Sunday, March 26, 2006

El domingo por la tarde lo concibo en mis cuarteles de invierno, mirando la tele, escuchando algún disco, leyendo y, sobre todo, hablando por teléfono. Con familiares, con amigos lejanos o de la misma ciudad. La luz de la tarde se va perdiendo, va cambiando hasta convertirse en noche cerrada, y el auricular sigue en mi oreja. Ésa es mi tarde ideal de domingo: refugiado contra la inclemencia, lejos de las parejas que se refugian en los cines, de los irracionales que gritan en los estadios. Esas tardes el mundo está bien hecho, aunque tiene un defecto, un solo defecto: el lunes está demasiado cerca.
He visto ya la cuarta temporada de
A dos metros bajo tierra y creo que no hay una serie igual en la historia de la televisión. Hay toda una mirada sobre el mundo, una manera compasiva, irónica, tierna y melancólica de mirar al ser humano y sus afanes, sus pobres afanes. Y, por una vez, no hay mojigaterías. Las relaciones gays no están miradas con corrección política, igual que el aborto, la eutanasia, los hippies, los psiquiatras. Tiene uno la sensación de que los adolescentes se van a ver reflejados de una forma real, lejos de miradas estereotipadas, igual que los negros, los gays, los tímidos, los freakies. Y es una serie hermosamente adulta, hecha para gente a la que se presupone inteligente... ¡Qué alegría que, por una vez, no nos traten como a fronterizos!

__CONSIGNA__. Devuelve sin cambios el pasaje del fragmento de lectura que va desde "Sunday, March 26, 2006" hasta "está demasiado cerca.", ambos incluidos.

__DATOS MOSTRADOS__.

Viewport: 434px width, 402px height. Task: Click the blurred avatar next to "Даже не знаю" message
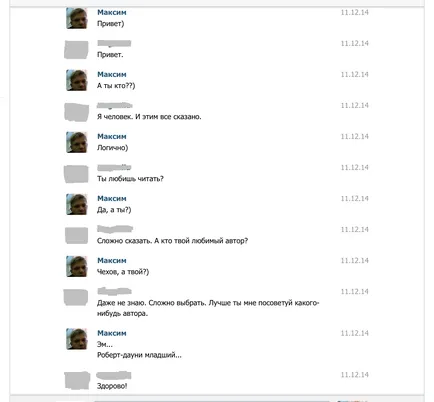[76, 297]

__SOLUCIÓN__.
Sunday, March 26, 2006

El domingo por la tarde lo concibo en mis cuarteles de invierno, mirando la tele, escuchando algún disco, leyendo y, sobre todo, hablando por teléfono. Con familiares, con amigos lejanos o de la misma ciudad. La luz de la tarde se va perdiendo, va cambiando hasta convertirse en noche cerrada, y el auricular sigue en mi oreja. Ésa es mi tarde ideal de domingo: refugiado contra la inclemencia, lejos de las parejas que se refugian en los cines, de los irracionales que gritan en los estadios. Esas tardes el mundo está bien hecho, aunque tiene un defecto, un solo defecto: el lunes está demasiado cerca.